When mountains crumble to the sea, there will still be you and me.



elf_fu: (Default)
I was able to slip in to Against the Grain on Thursday thanks to several holiday cancellations. The art work and bird was done by Lisa Murphy, and I am over the moon at how beautiful it is.

She went over mom's signature too, to darken it as it was a bit spotty.

elf_fu: (Default)
On October 19th, starting at 5PM EST/EDT, I will begin my first ever Blog-a-thon to raise funds to a) finish and acquire a tattoo of a humming bird on my right arm, to accompany my mother's signature I have tattooed on my arm already and b) raise funds for my Step Out: Walk to Stop Diabetes.

For some of you who may not know, on December 11th, 2012, I lost my mother to the horrible consequences that rampant diabetes (that does NOT respond to proper diet or treatment) does to a body. She was only 52 and had lived with the disease for over 20 years.

On October 19th, 5PM, for every hour after and for 24 hours there on out, I will be live blogging and free-writung any and all memories of my mother that come to mind. During this time, every blog entry will feature a link to both my paypal, my Wepay, and a link to my Step Out: Walk to End Diabetes goal site in hopes to earn money for the memorial tattoo, and in hopes of earning the money to not only meet my goal for Step Out: Walk to End Diabetes, but hopefully exceed it.

If you cannot donate, do not feel bad or guilty. Times are tough, we all know it. But you can still help huge heaps and bunches by sharing this information. Share the blog posts if you like what I wrote. Post it to your Google+, your facebook, your twitter, your plurk, your digg, your reddit, your Wordpress blogs, your Tumblrs, paste the link onto the RDI, share it on your favorite forums, hand it around to your AOL RP buddies of old and pass it along via email. Each time you share it is a chance that--not just a donation--but that someone out there will read my words and they will be touched. And out there in this great big wide world, a stranger who she had never met will remember my mother. Remember her or find solace in my remembering, and a piece of her and a piece of me will continue on--for as long as memory allows it; making us both immortal for a time.

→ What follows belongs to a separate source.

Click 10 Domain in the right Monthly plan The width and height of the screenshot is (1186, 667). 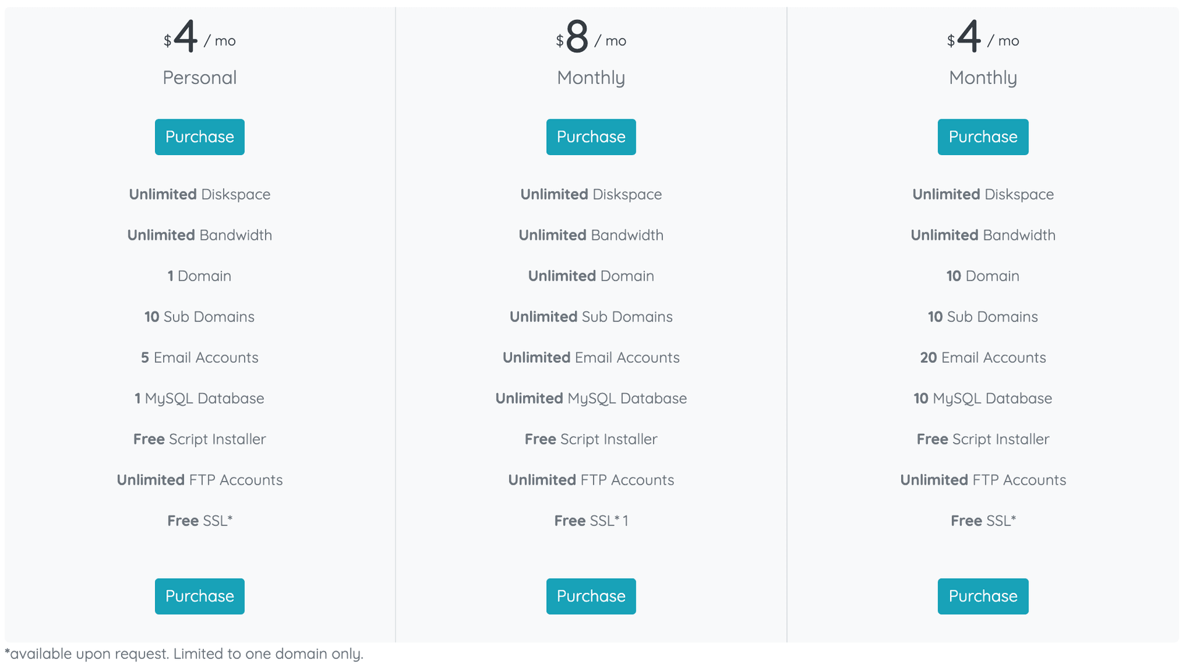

I look forward to embarrassing myself with horrible typos and stories that embarrass me even more than I embarrass myself.

Thanks guys!






elf_fu: (unicorn)
I am thinking about--dear internet--crazy things.
(Insert overly sarcastic inward gasp of breath from you here)

I am thinking of holding a 24 blog-o-thon free-write about memories of my mother in order to raise $200 toward getting my humming bird tattoo on my right arm in honor of my mom, Darlene, who passed away last December 11th, 2011 and go with her signature I got there earlier this year.

For 24 hours I would spam the living-shit out of your friend page/feed with a link to my paypal/WePay account for donations toward this endeavor.

The question is internet--even if you can't donate, will you be able to help me by boosting the signal? And would you be willing to read a billion posts (24 probably) about my mom?